> **WHAT YOU NEED TO DO**
(1) Answer these questions from the text on the raphe pallidus and heart rate, one answer per line, marked (a), (b) and (c).
(a) What was microinjected in the region of the RP to attenuate the tachycardia?
(b) In which subregion of the DMH are neurons that project to the RP highly concentrated?
(c) What was microinjected in the region of the DMH to produce the tachycardic effect in the hypothesis?
(2) Rewrite the paragraph of the text on the raphe pallidus and heart rate that begins "Disinhibition of neurons in the area" as a short bulleted list that keeps its main facts.
[STUDY TEXT Boundary: Start]
Disinhibition of neurons in the area of the medullary raphe pallidus (RP) elicits a pattern of cardiovascular changes similar to those seen after stimulation of the DMH (14, 19). Recently, the tachycardia evoked by either chemical stimulation of neurons in the region of the DMH or by experimental air stress was shown to be attenuated by microinjection of muscimol in the region of the RP (19, 26). These findings suggested that neurons in the RP play a role in both DMH-induced and stress-induced increases in HR. Retrograde tracing studies from the RP (9–11, 13, 16) showed that neurons that project to this area are highly concentrated in a specific subregion of the DMH known as the dorsal hypothalamic area (DA). These neurons would be likely candidates to mediate the increases in HR resulting from chemical stimulation of the DMH. Thus we hypothesized that the sites most sensitive to the tachycardic effect of microinjection of BMI in the region of the DMH would correspond to the region where these RP-projecting neurons in the DA were concentrated.
[STUDY TEXT Boundary: End]
[SOURCE DATA Boundary: Start]
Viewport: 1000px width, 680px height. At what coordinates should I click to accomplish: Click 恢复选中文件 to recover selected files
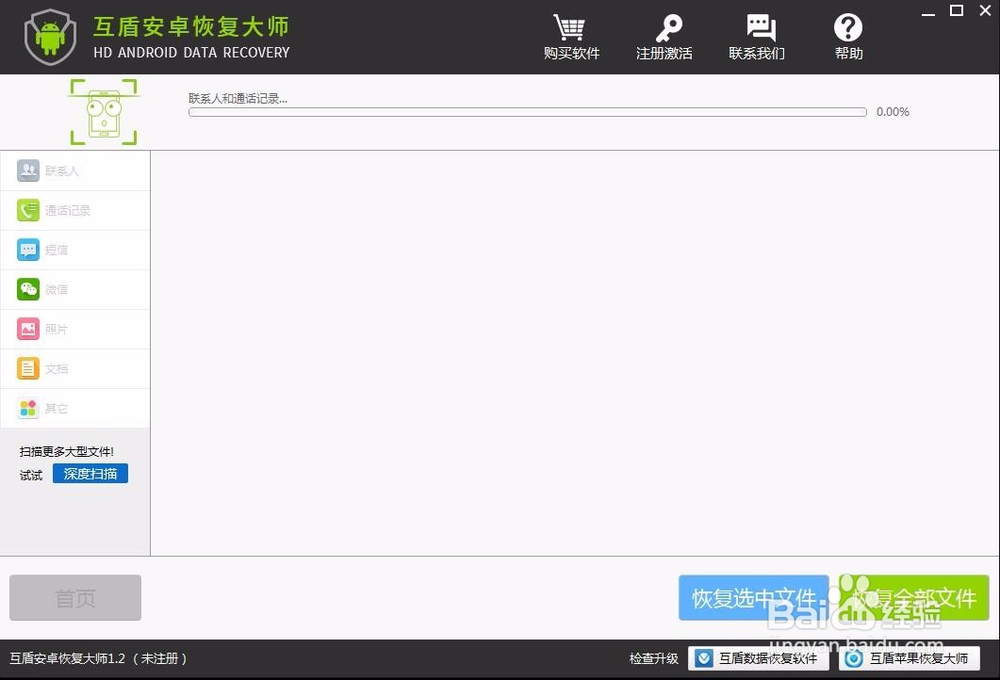click(x=753, y=597)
[SOURCE DATA Boundary: End]
> **SOLVED TASKS**
(1)
(a) Muscimol.
(b) The dorsal hypothalamic area (DA).
(c) BMI.

(2)
- Disinhibiting neurons in the medullary raphe pallidus (RP) causes cardiovascular changes similar to those after DMH stimulation.
- Microinjecting muscimol in the RP region attenuated the tachycardia evoked by chemical stimulation of the DMH region or by experimental air stress.
- This suggested that RP neurons play a role in both DMH-induced and stress-induced increases in HR.
- Retrograde tracing from the RP showed that neurons projecting to it are highly concentrated in the dorsal hypothalamic area (DA), a subregion of the DMH.
- These neurons were likely candidates to mediate HR increases from chemical stimulation of the DMH.
- Hypothesis: the sites most sensitive to the tachycardic effect of BMI microinjection in the DMH region would match where these RP-projecting DA neurons are concentrated.